§ EXERCISE AIM
In the listing below, every line with the word "computer" needs to be copied.
┌──
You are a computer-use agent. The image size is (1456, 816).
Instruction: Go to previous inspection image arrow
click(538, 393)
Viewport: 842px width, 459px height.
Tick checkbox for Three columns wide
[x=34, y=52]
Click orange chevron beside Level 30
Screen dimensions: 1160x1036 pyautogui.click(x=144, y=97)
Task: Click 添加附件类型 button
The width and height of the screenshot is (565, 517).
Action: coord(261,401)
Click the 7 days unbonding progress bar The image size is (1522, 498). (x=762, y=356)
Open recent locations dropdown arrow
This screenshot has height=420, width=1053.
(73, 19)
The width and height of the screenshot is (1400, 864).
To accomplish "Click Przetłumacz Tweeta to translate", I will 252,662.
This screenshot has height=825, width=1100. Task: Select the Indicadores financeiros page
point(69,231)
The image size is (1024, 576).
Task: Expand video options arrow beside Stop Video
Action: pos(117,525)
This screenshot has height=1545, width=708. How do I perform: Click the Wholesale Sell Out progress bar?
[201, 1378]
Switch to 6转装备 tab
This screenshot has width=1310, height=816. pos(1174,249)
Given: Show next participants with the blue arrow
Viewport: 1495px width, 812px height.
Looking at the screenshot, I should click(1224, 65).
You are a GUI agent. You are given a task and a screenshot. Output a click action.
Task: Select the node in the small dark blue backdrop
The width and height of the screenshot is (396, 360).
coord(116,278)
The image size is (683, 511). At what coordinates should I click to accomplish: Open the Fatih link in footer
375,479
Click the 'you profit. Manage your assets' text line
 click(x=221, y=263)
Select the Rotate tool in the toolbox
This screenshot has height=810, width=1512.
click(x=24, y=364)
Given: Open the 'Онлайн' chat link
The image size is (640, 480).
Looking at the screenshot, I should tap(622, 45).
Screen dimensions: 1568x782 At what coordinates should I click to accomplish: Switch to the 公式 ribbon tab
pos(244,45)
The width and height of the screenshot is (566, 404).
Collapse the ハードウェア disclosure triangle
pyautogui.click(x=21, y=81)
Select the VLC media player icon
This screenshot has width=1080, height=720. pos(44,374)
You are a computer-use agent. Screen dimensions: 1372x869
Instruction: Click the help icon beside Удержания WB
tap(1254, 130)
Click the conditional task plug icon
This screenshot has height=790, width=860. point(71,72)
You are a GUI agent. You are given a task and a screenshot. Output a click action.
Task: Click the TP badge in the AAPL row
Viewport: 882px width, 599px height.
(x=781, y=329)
└──
§ RESPONSE TO THIS EXERCISE
You are a computer-use agent. The image size is (1456, 816).
You are a computer-use agent. Screen dimensions: 1372x869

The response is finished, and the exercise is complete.